Enunciado 1 -
Responde estas preguntas sobre el texto del taxista:
(a) ¿Por qué dos motivos casi no pudo reconocer al taxista quien narra?
(b) ¿Adónde decidió irse a vivir el taxista?
(c) ¿Cuántos años estudió en La Plata quien narra y en qué dirección vivió allí?
Enunciado 2 - Repite, por favor, el fragmento del texto del taxista que va desde "Me dijo que, como" hasta "en una pensión.", ambos incluidos.

Después de no vernos por un tiempo volvimos a encontrarnos
con el amigo taxista que acudió a mi llamado y casi no lo pude conocer, por dos
motivos: por el barbijo que recubría su rostro, por el auto de alta gama en el
cual brinda su servicio.
Pero el si me conoció. En parte porque sabía a qué casa
venía a buscar pasajero, y también por
mi voz que siguió en la radio por muchos años.
El amigo taxista, en el corto trayecto que anduvimos juntos,
intercambió numerosa información sobre lo que pasa en la calle cosa que –como bien
sabemos- forma parte del conocimiento intrínseco de los trabajadores del
volante, armonizando bien con los comunicadores sociales que se valen que lo
que ellos dicen para llegar con cierta originalidad a su lugar de empleo.
Pero yo ya me he jubilado hace unos años, y el sigue siendo
una fuente confiable para tener en cuenta, no pensando en sus oyentes, pero si
para poder seguir sintiéndose vivo.
Una de las cosas que me preguntó, porque al menos a este
taxista le gusta que le hagan preguntas, es que le parecía el auto; cosa que
disparó de inmediato ni bien terminé de contarle por que no andaba con el mío.
Le dije que me sentía complacido, no solo de estar con él, sino de navegar en
tan preciosa embarcación.
Me dijo que, como yo bien sabía, ambos habíamos enviudado y
para él se le había hecho muy difícil seguir viviendo entre las cuatro paredes
donde construyó su hogar, estando ausente el amor de su vida. Que le costó
armonizar con los hijos, que poco a poco fueron ocupando los cuatro rincones de
la casa, los cuatro pese a ser tres. Y al final se sintió controlado y de allí
la determinación de irse a vivir en una pensión.
-¿Y qué le parece Gutiérrez?- me dijo.
Recordé que yo también viví en pensión pero no aquí, fue en
los cinco años que estudié en La Plata, en 9 número 594, la casa de Aida
Rigazzi de Taylor, que al decir de ella no era una pensión sino una casa de
familia, pero que era un lugar de encuentro de estudiantes: los que vivíamos en
el presente, y algunos que habían vivido en el pasado pero que pasaban a hacer
escalas con la alegría del que de alguna manera se quita años.

Fragmentos de registros -

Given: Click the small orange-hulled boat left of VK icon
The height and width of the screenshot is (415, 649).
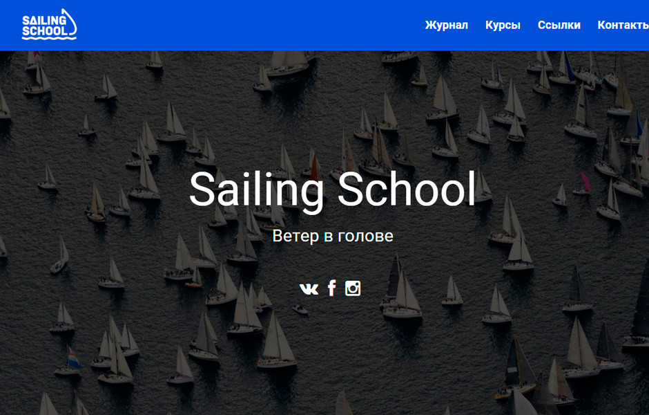Looking at the screenshot, I should point(194,279).
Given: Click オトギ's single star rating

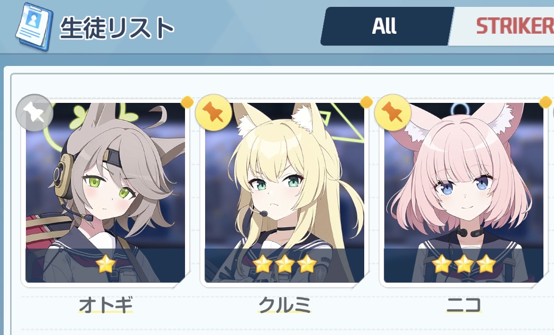Looking at the screenshot, I should (x=105, y=264).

Solución del ejercicio 1 -
(a) Por el barbijo que recubría su rostro y por el auto de alta gama en el cual brinda su servicio.
(b) A una pensión.
(c) Cinco años, en 9 número 594.

Solución del ejercicio 2 -
Me dijo que, como yo bien sabía, ambos habíamos enviudado y
para él se le había hecho muy difícil seguir viviendo entre las cuatro paredes
donde construyó su hogar, estando ausente el amor de su vida. Que le costó
armonizar con los hijos, que poco a poco fueron ocupando los cuatro rincones de
la casa, los cuatro pese a ser tres. Y al final se sintió controlado y de allí
la determinación de irse a vivir en una pensión.